When the head of the Catholic Church in England asks whether British society is turning against religion, it is sure no ordinary SOS. Cardinal Cormac Murphy-O’Connor of Westminster wrote in an opinion piece in the London Times last November that religion has become a controversial topic and that news headlines of terrorist attacks in the name of religious ideology and even natural disasters are fueling pro-secular sentiment.
“Shallow multiculturalism that fails to appreciate the basis of culture in faith leads us away from social cohesion,” he wrote, adding that true multiculturalism isn’t about “banishing faith from the public square, but about admitting new varieties of faith and inviting them to join the public conversation and valuing what they have to say.”
The rise of secularism in Britain is evident in many examples, such as the best-selling The God Delusion by atheist Richard Dawkins, the government proposal for faith schools to start accepting nonbelievers and the current fight between the government and the church over facilitating adoptions to same-sex couples.
Other examples include British Airways’ suspension of an employee after she refused to remove a small cross necklace and a member of Parliament causing outrage within the Muslim community for saying he preferred that Muslim women not wear a veil when speaking to him.
Fear Of Faith
The increased resistance to religion has made some Catholics fearful of how others will react if they show their faith, particularly in the workplace, Father Shaun Church, assistant pastor at St Monica’s Catholic Church in north London, told Our Sunday Visitor.
Although they bear witness to the Catholic faith in their own way, it can be very hard to do so. “It’s a dilemma. Religion has been in the news a lot in the past year, and now people are a little bit sensitive about it,” Father Church said.
Britons are no longer living their lives according to Christian values and beliefs, which is why Cardinal O’Connor spoke out, said Bishop John Arnold, an auxiliary of the Westminster Diocese.
The cardinal also called on Catholics to stand up for their beliefs, he said.
“So we need to be speaking out about what we do believe to preserve an important fabric of our society,” Bishop Arnold told Our Sunday Visitor.
He gave other examples of how Britain is turning secular. These include legislation put before Parliament to legalize assisted suicide, ease restrictions on embryonic stem-cell research and secular campaigns to remove religion from the Christmas holiday.
Britons also are going church less. In 1980, 6 million people – 11 percent of the population – in England, Scotland and Wales said they attended church services, according to the London think tank Christian Research. In 2005, that figure had declined to 4 million, or 7 percent of the population. The English Church Census of 1989 showed that teenagers were tearing away from worship. The same held true in 1998, when studies showed 10- to-14-year-olds were leaving the church in droves.

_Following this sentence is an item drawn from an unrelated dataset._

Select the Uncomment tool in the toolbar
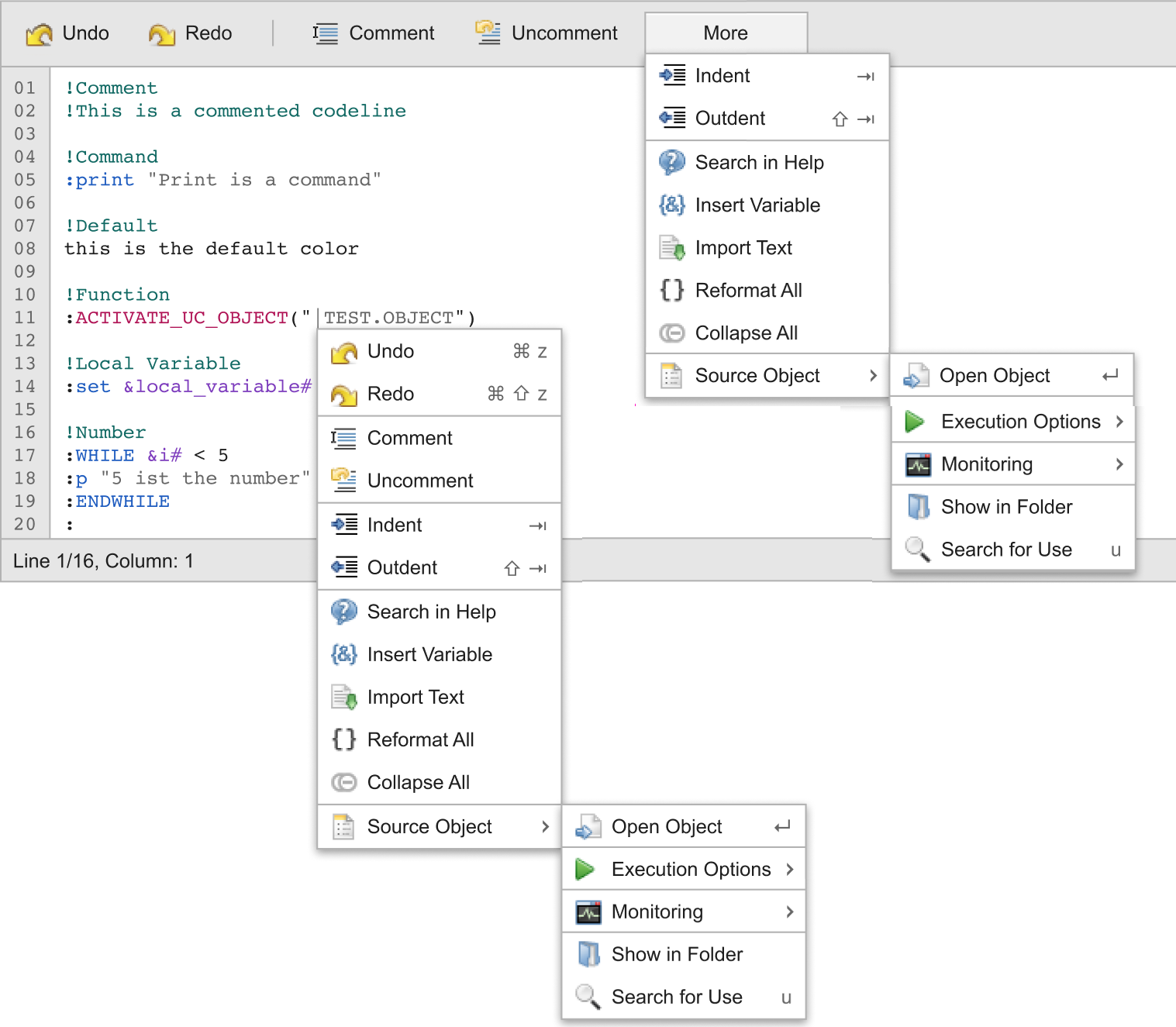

But the exodus is leveling out, thanks to immigrants moving in. A spokesperson for Christian Research said that youth outreach also helped slow the exodus from the church.
About 1 million people left the church between 1989 and 1998, but from 1998 to 2005 only 500,000 did. Christian Research credits this to the rise in ethnic minority churchgoers, especially African and Polish immigrants. In inner-city London, 44 percent of churchgoers are now black.
And ever since Poland, the land of Pope John Paul II, joined the European Union in 2004, Catholic worship in Britain has been given a huge boost. Devout young Poles are filling out congregations that were formerly waning.
The growing secularization and subsequent threat to religious expression in Britain is an example of what Pope Benedict XVI has made an important focus of his papacy. Until recently, his focus has been more on mainland Europe; but Great Britain, now that it is part of the European Union, is equally under threat.
In a December general audience, Pope Benedict said some societies are no longer looking for the savior.
“One has the feeling that many consider God as foreign to their own interests. Apparently, they do not need him,” he said. “They live as though he did not exist and, worse still, as though he were an ‘obstacle’ to remove in order to fulfill themselves, he said, adding that at the same time they seek “a path of renewal, of salvation.”
Cardinal O’Connor is calling Catholics in England to engage the public square in matters of faith and let their voices be heard.
“I am becoming tired of the mockery of those who seem to regard faith communities, especially Christian ones, as intrusive and contrary to the common good. I label them ‘Christophobic,’” the cardinal wrote to the Times. “They wish to close off every voice and contribution other than their own.”